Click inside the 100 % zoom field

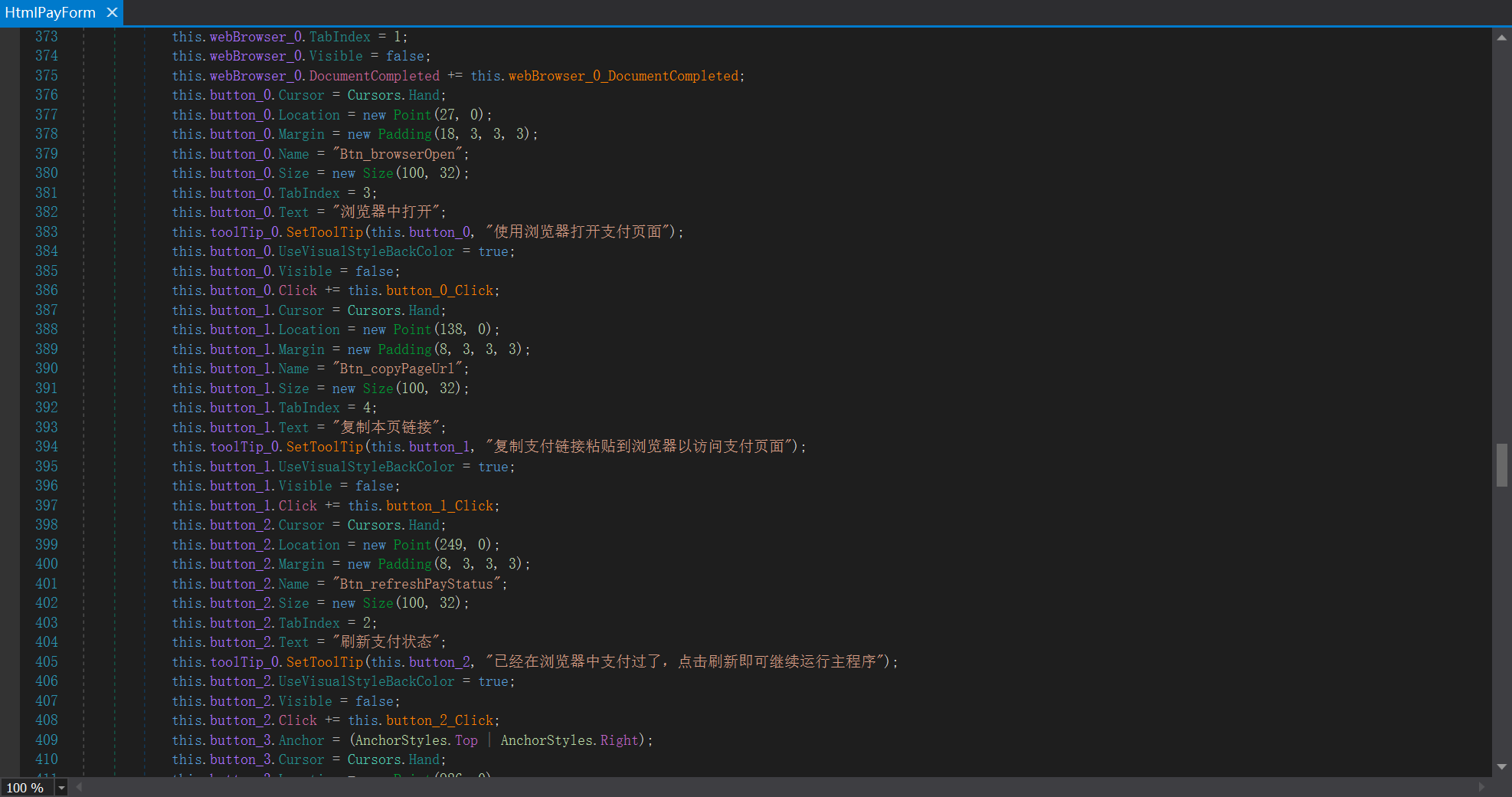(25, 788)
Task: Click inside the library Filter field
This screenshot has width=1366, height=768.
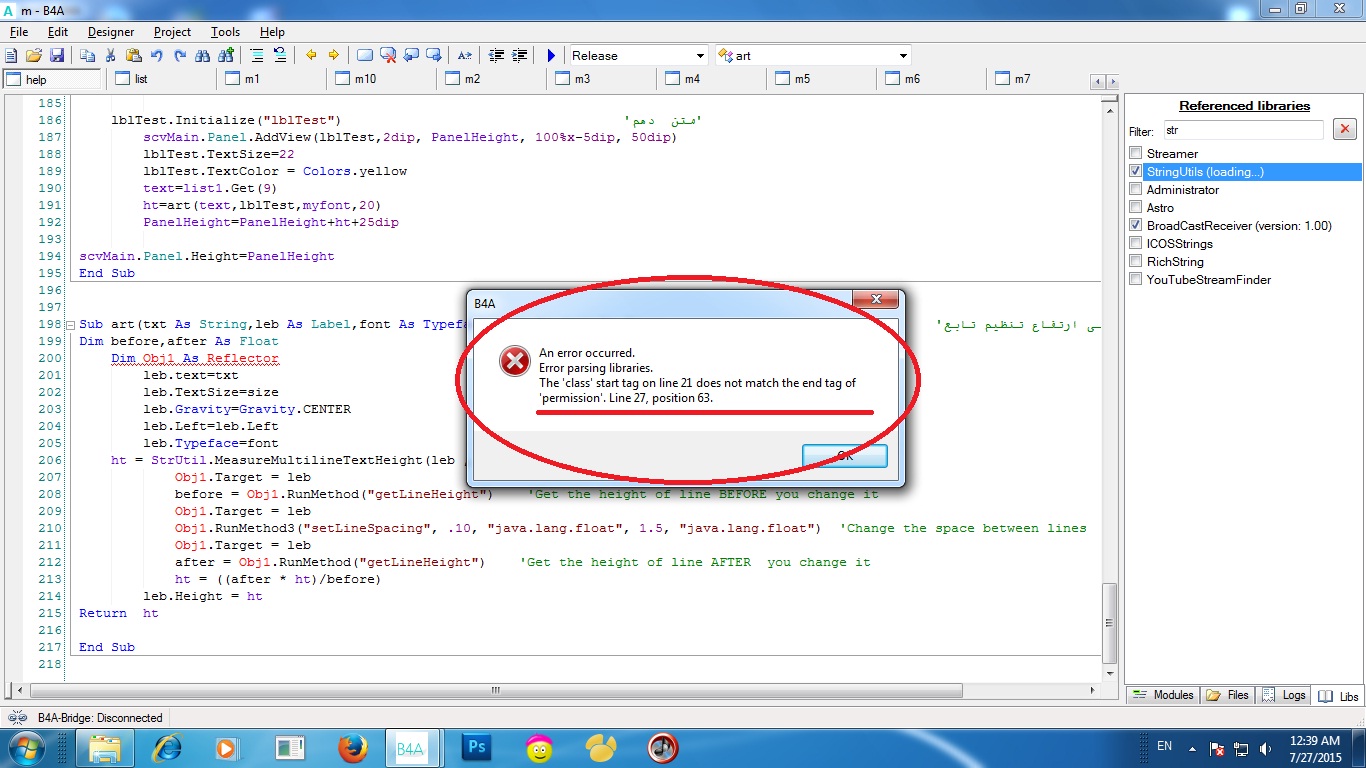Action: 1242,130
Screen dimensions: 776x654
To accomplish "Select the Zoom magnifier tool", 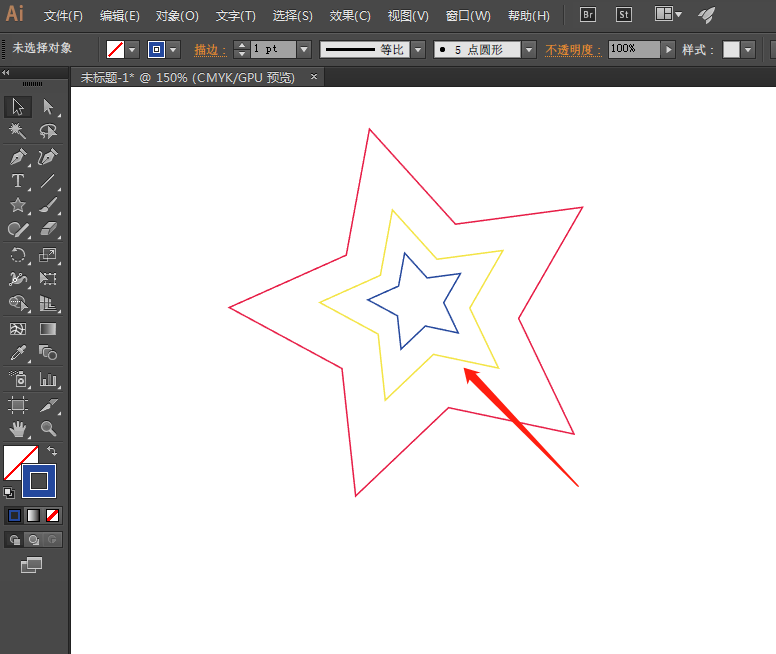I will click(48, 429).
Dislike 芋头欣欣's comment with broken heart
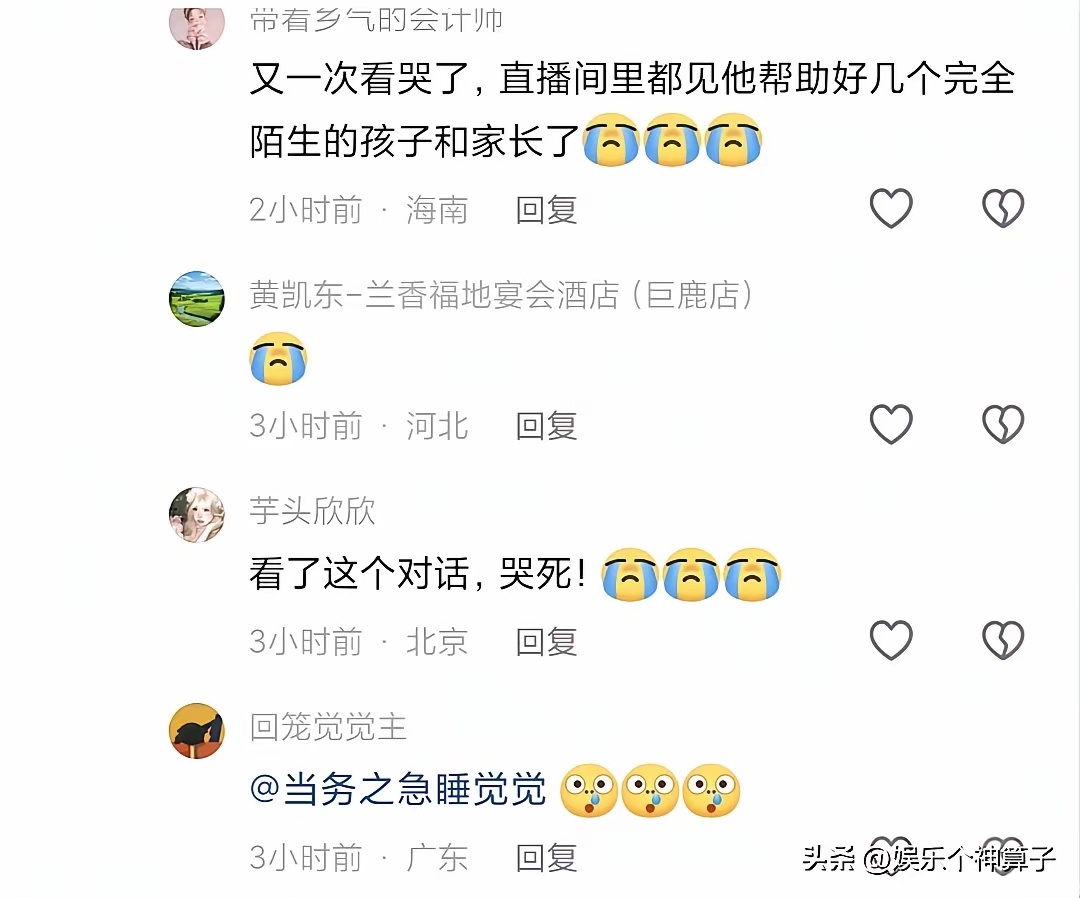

──────

### Do this
Tally the lines in the items above that contain the word "field", and reply with only that number.

### The solution
2